A Brief History of Portugal
Portugal emerged as a nation state in the early 12th century, and ranks as one of the world’s longest established countries. In 1143 Portugal was raised to the status of a kingdom. Dom Afonso Henriques became King of an independent Portugal. He had taken three quarters of the present day Portugal from the Muslims, including Lisbon. After his death in 1185 the conquest was completed by his successors. Afonso III expanded this Kingdom southward to the Algarve in 1249, and under João I, Portuguese sailors began to explore the African and the Atlantic coastline. Its boundaries have been unchanged since the 13th century.
Portugal is the westernmost point in Europe. It was from this little country that Prince Henry the Navigator financed expeditions that led to the discovery of the New World. From his School of Navigation in a little town called Sagres, ships departed on their exploration of the boundless seas and the unknown world beyond – Portugal turned to the Ocean, in it defining its destiny.

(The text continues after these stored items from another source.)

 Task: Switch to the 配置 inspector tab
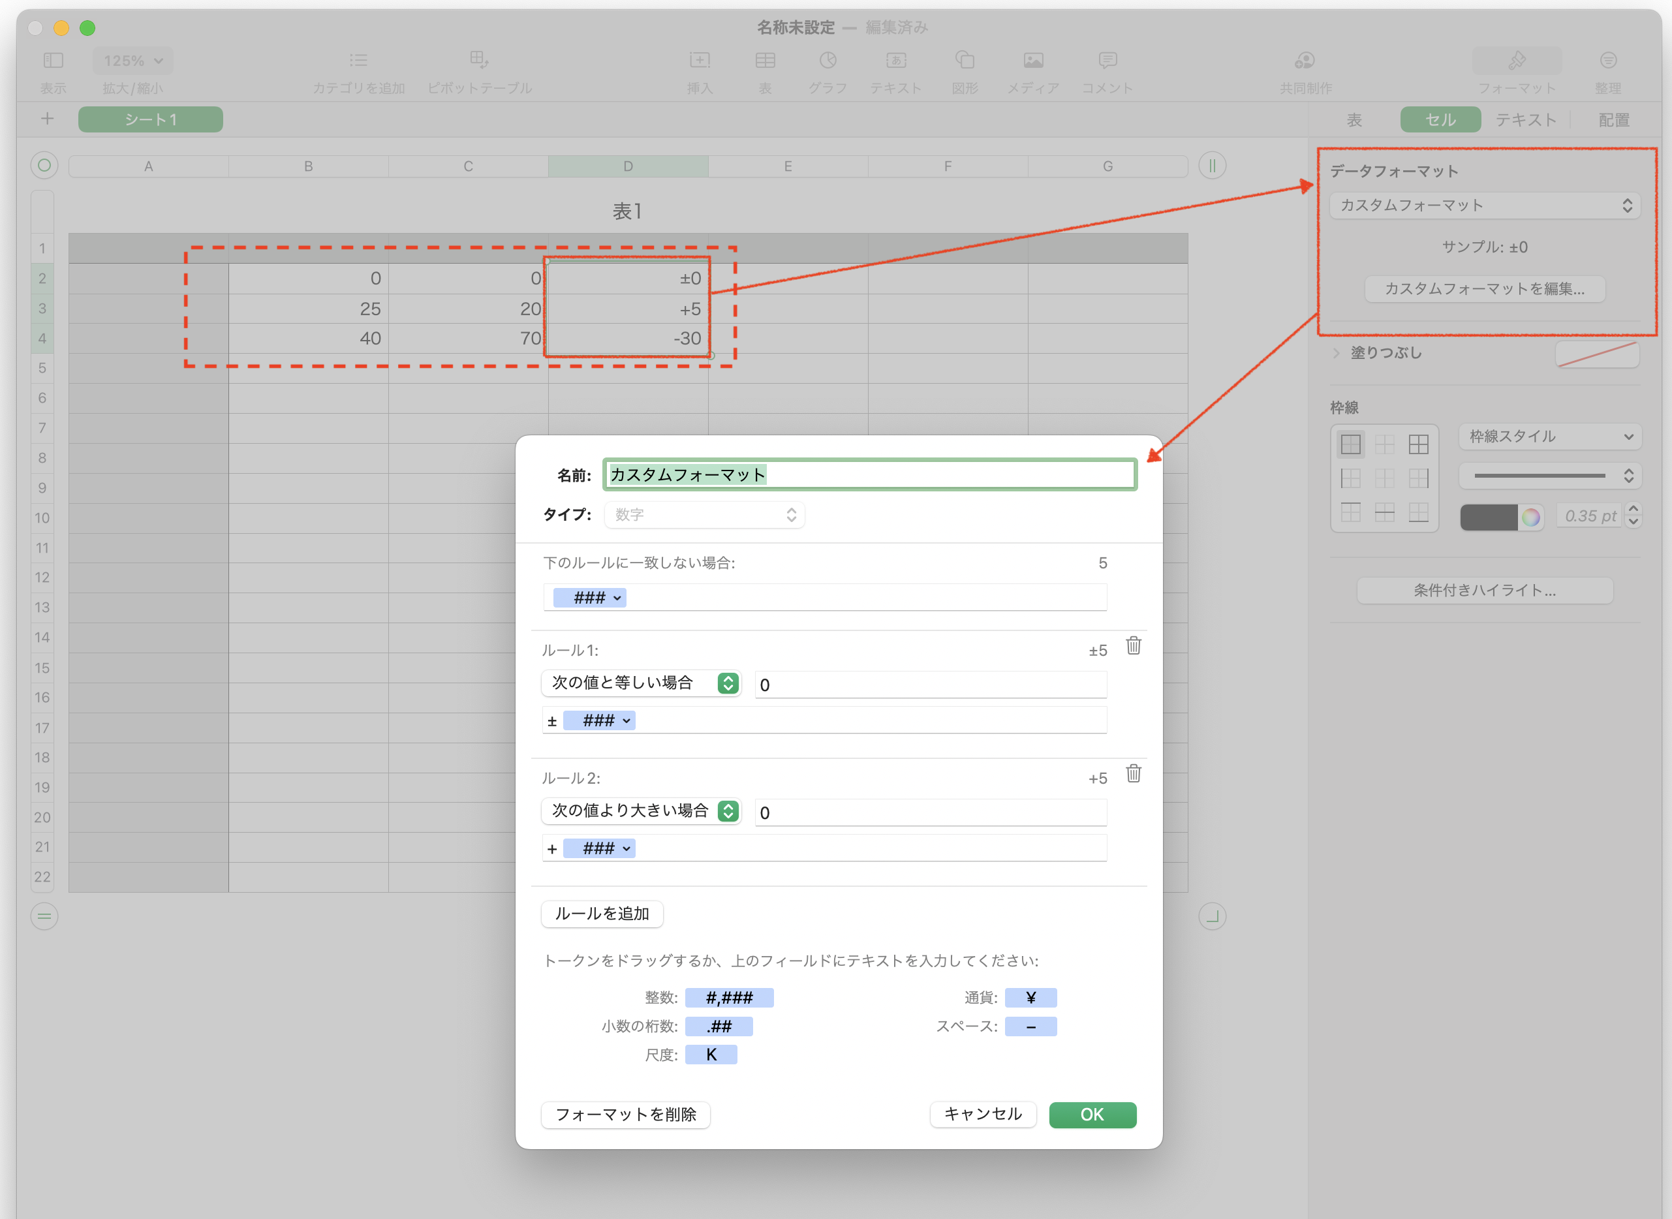click(1614, 120)
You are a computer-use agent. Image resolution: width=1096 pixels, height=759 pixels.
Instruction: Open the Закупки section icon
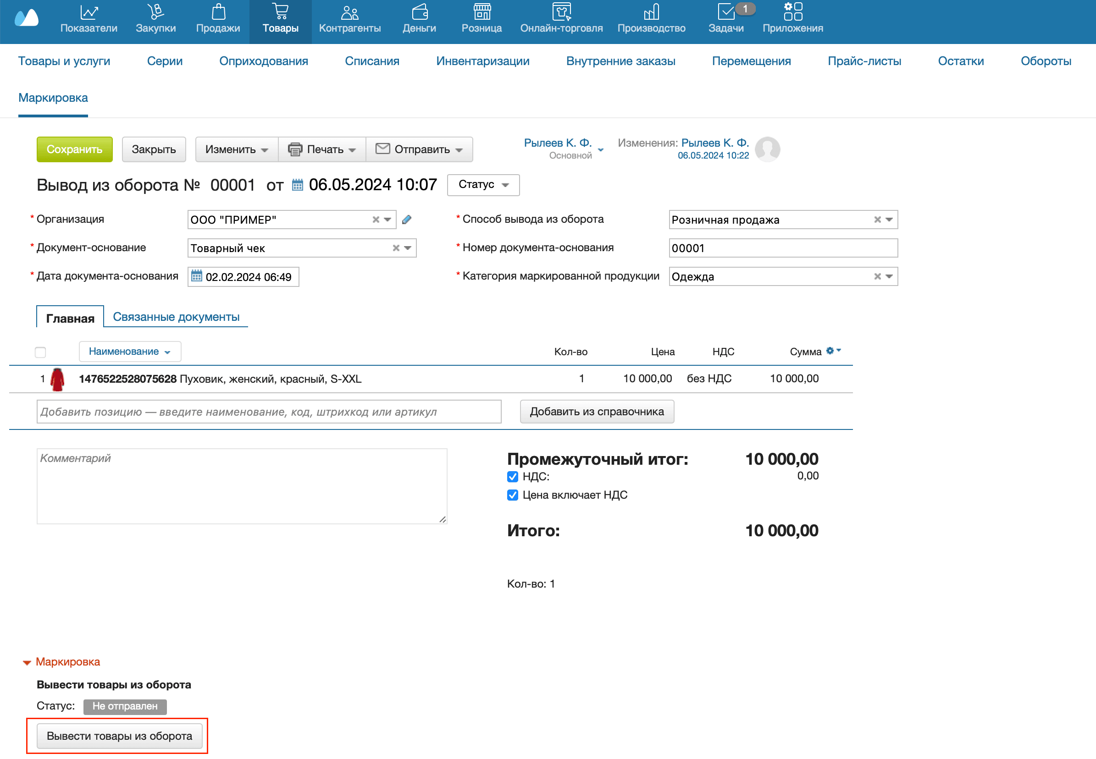pos(156,12)
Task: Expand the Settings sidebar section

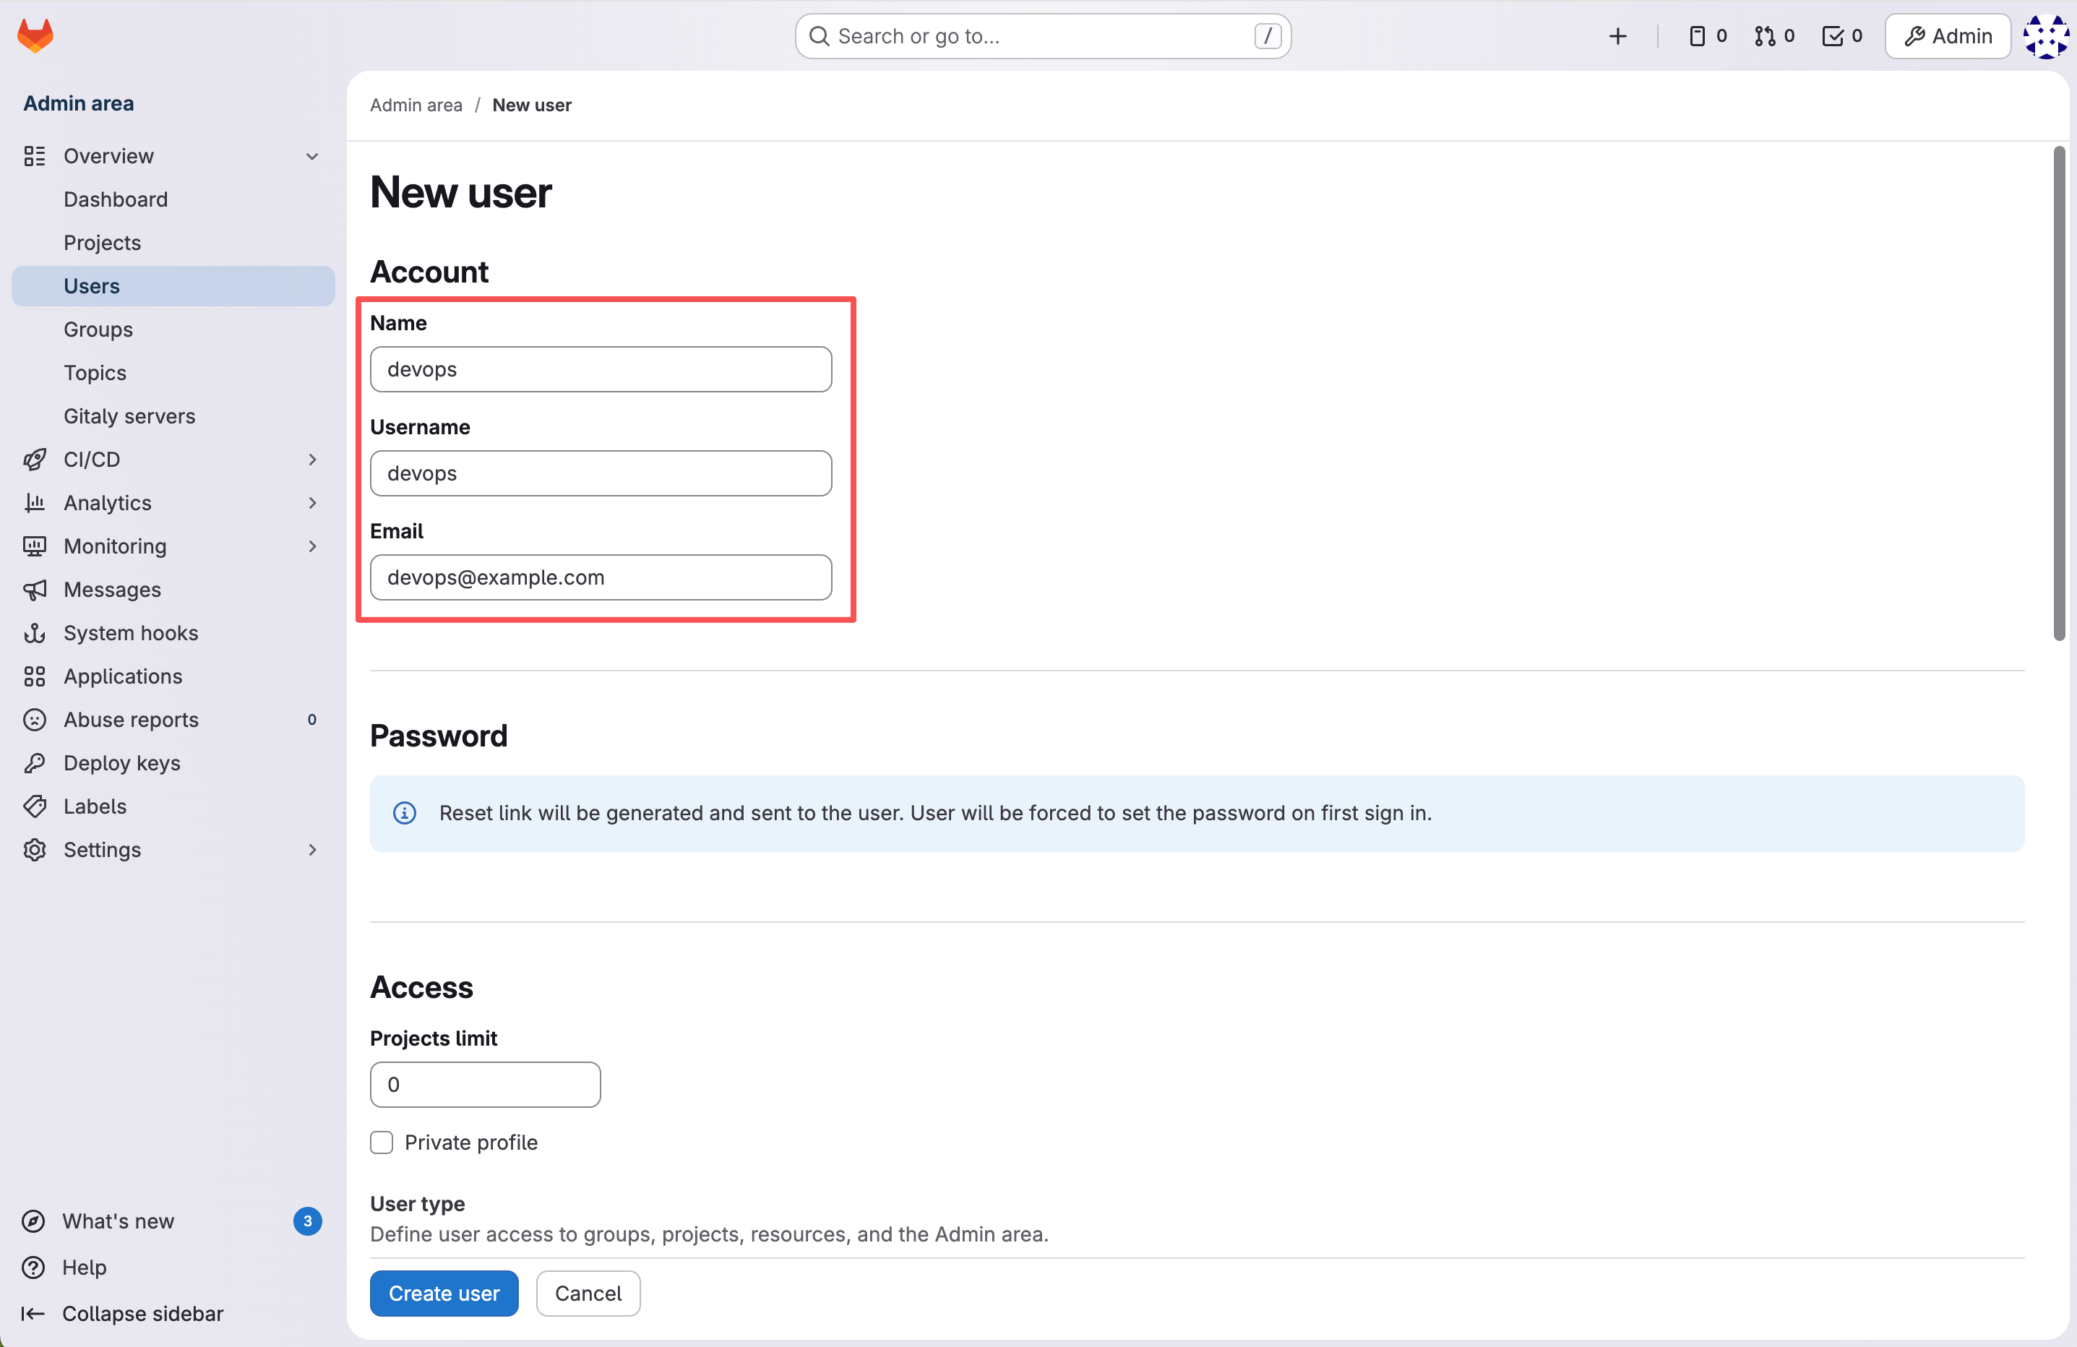Action: (x=312, y=850)
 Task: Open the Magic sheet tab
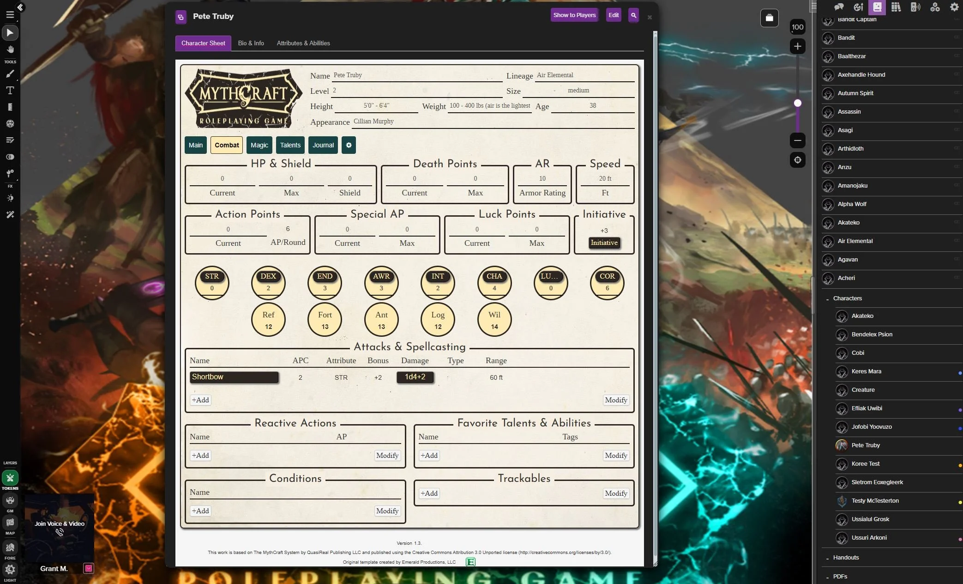click(x=259, y=145)
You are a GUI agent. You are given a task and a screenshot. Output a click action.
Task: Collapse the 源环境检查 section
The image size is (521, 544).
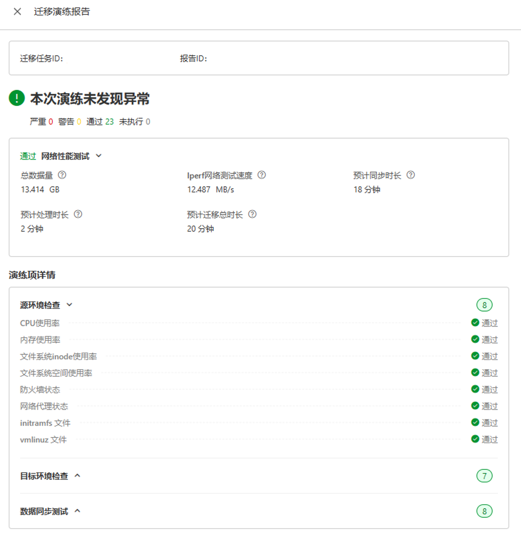69,305
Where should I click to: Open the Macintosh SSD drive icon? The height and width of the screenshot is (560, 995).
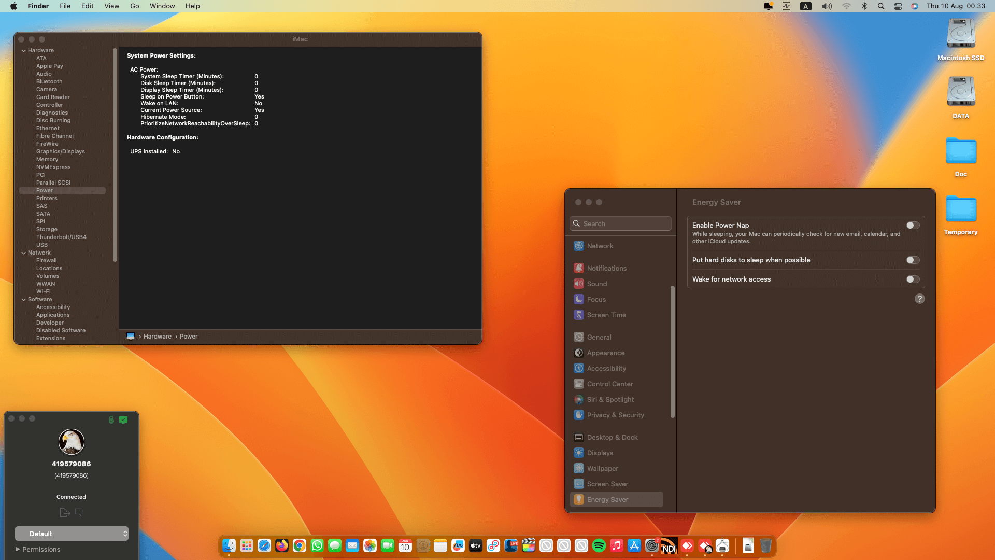point(960,34)
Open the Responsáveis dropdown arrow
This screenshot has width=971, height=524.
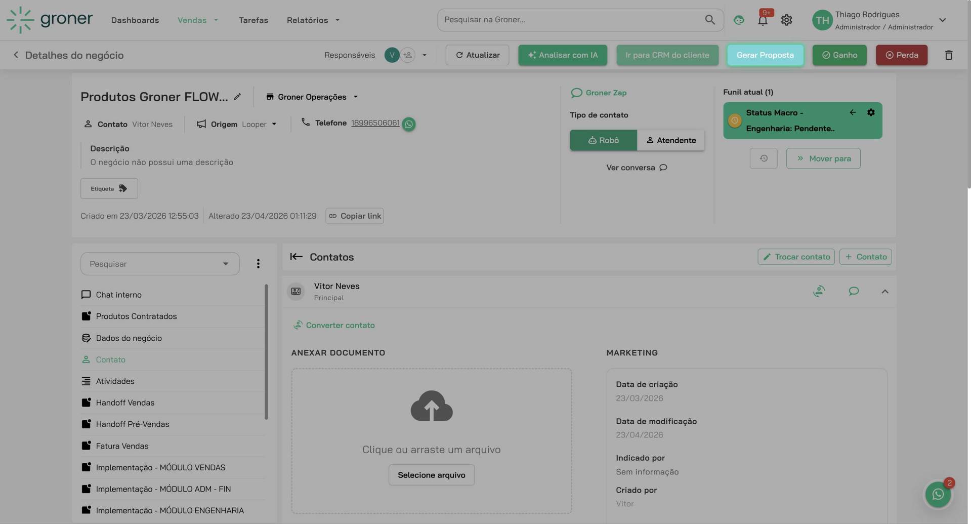425,55
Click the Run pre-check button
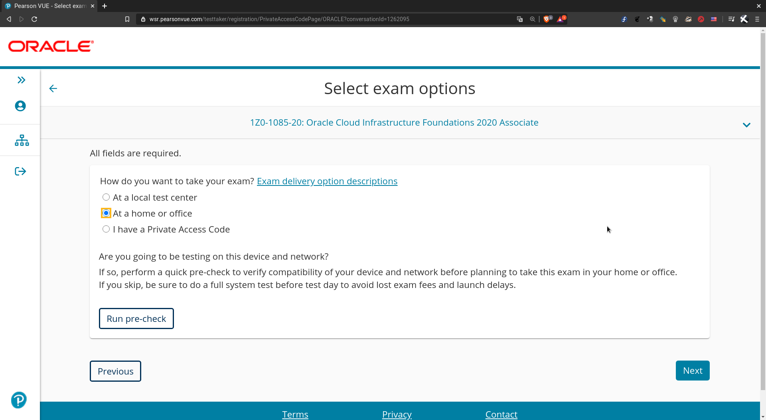This screenshot has width=766, height=420. coord(136,318)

The Fifteenth Century was Portugal’s age of Discovery. First it was Madeira Island, then the Azores, Cape Bojador and Cape Verde. Then the Portuguese explorers reached Africa rounded the Cape of Good Hope giving Portugal it’s own route to India. Vasco de Gama reached India, establishing Portuguese colonies, and Pedro Cabral discovered Brazil. Other Portuguese explorers reached the Far East, China and Japan. For that brief moment in time, Portugal was the richest country in Europe.
The Republic of Portugal encompasses mainland Portugal and the islands groups of Madeira and the Azores. The mainland is about 325 miles long and 135 miles wide.
The Azores are situated in the middle of the Atlantic Ocean, about 2 hours flying time from Lisbon (about 900 miles) and consists of nine islands: São Miguel, Santa Maria, Terceira, Graciosa, São Jorge, Pico, Faial, Flores and Corvo. It was on Santa Maria that Columbus stopped to pray in the small Chapel of Anjos, dated 1467, on his return from discovering America.
Madeira is situated about 550 miles southwest of Lisbon and consists of four islands: Madeira, Porto Santo, Selvagens and Desertas.
Portugal’s two remaining territories, Macau in China, which reverted to Chinese rule in 1999, and Timor-Leste in Indonesia. Indonesia invaded Timor. The UN or Portugal does not recognize the invasion.
For most travelers, Portugal’s history and culture are equally unknown. So if you missed Lisbon in 1995 when it was designated as Europe’s Cultural Capital, plan on visiting it this year, or next. In 1998, Expo 98 was held (“The Oceans as a resource for the Future” –from May 22 to September 30, 1998). It was very appropriate that Expo 98, whose theme was the Oceans, be held in a country whose mariners defied the sea and gave to the world a New World in the way of discovery.